A 60-year-old African-American male presents to the emergency room with acute onset of left-sided weakness and numbness upon awakening at about 6 am. He has a past medical history of diabetes and hypertension. Medications are aspirin, HCTZ, and metformin. Vital signs are unremarkable except for a BP of 170/95. On examination he has a left facial droop and dysarthria. Cranial nerves are otherwise intact. He is able to raise his left arm and leg off the bed, but they drift to the bed in a few seconds. He has impaired sensation too on the left (NIHSS 7). CT of the head shows a hypodensity in the right internal capsule suspicious for acute stroke. Laboratory studies are normal. He is outside the window for IV tPA because he was last seen normal at 10 pm the night before when he went to bed.

He is admitted for further workup and treatment. His total cholesterol is 180 mg/dL, and LDL is 110 mg/dL. He has an MRI and MRA, which reveal an acute infarct in the right internal capsule and 60% stenosis of his right internal carotid artery. Transthoracic echocardiography reveals an EF of 55% and mild mitral regurgitation. During the next few days in the hospital, his sensation returns to normal, and his strength improves to only subtle weakness on his left side. He is started on antihypertensives. Since he is thought to have an atherosclerosis-related stroke, he is started on statin therapy.

Because the RICA stenosis meets the criteria (>50% symptomatic stenosis), he consult a vascular surgeon, who feels he is a candidate for CEA. He undergoes the CEA next week without complications.

9.2 Case Study #2

An 80-year-old Caucasian female has acute onset of aphasia and right-sided weakness at 6 pm while eating dinner. The onset is witnessed by the family. Her past medical history is hypertension and hyperlipidemia . Medications are aspirin, atorvastatin , and metoprolol. Upon examination her vital signs are normal except for BP 180/100. She has a left gaze deviation, right homonymous hemianopsia, and right facial droop. She is alert and follows commands but is unable to speak. She has no movement or response to pain on his right side (NIHSS 18). CT of the head shows small vessel ischemic disease but no acute intracranial abnormality.

She is a candidate for IV tPA and treatment is started at 7:30 pm. She is then sent for a CTA that shows an occlusion of the LMCA. The neuro-interventionalist on call is notified, and she is taken to cerebral angiography, which confirms the thrombus, and it is removed successfully with a stent retriever. She is admitted to the ICU; her metoprolol and aspirin are held. Overnight telemetry shows paroxysmal atrial fibrillation. MRI and MRA the next day show patchy areas of acute infarction in the left hemisphere.

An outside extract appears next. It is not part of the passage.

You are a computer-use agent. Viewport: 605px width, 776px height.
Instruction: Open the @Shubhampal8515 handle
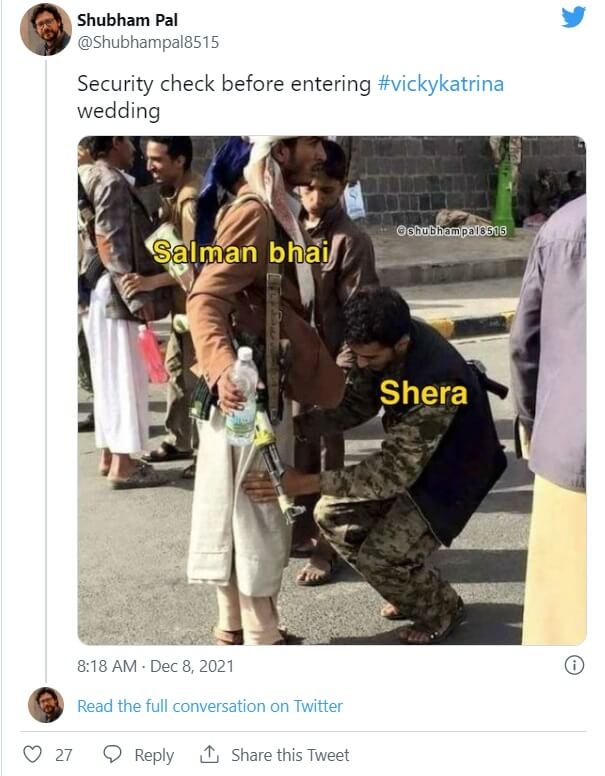coord(148,43)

During her hospital stay, her visual fields improve, and she is able to raise her right arm and leg off the bed. She is discharged to inpatient rehabilitation. Two weeks after the stroke, she is started on anticoagulation for atrial fibrillation.

9.3 Case Study #3

A 64-year-old female presents with acute onset of left-sided weakness. Past medical history is type 2 diabetes, hypertension, and hyperlipidemia . She presents outside the window for IV tPA . MRI confirmed a stroke in the subcortical white matter in the right hemisphere. MRA revealed a stenosis in the right middle cerebral artery estimated to be about 70%. She was started on aspirin 81 mg daily, clopidogrel 75 mf daily, and Lipitor 80 mg daily. She was discharged to acute rehab.

She comes back in to the office in 1 month and is doing well. She follows up again in about 2 months, and she is switched to single antiplatelet therapy with clopidogrel alone since she has completed 90 days of dual antiplatelet therapy for intracranial atherosclerotic disease.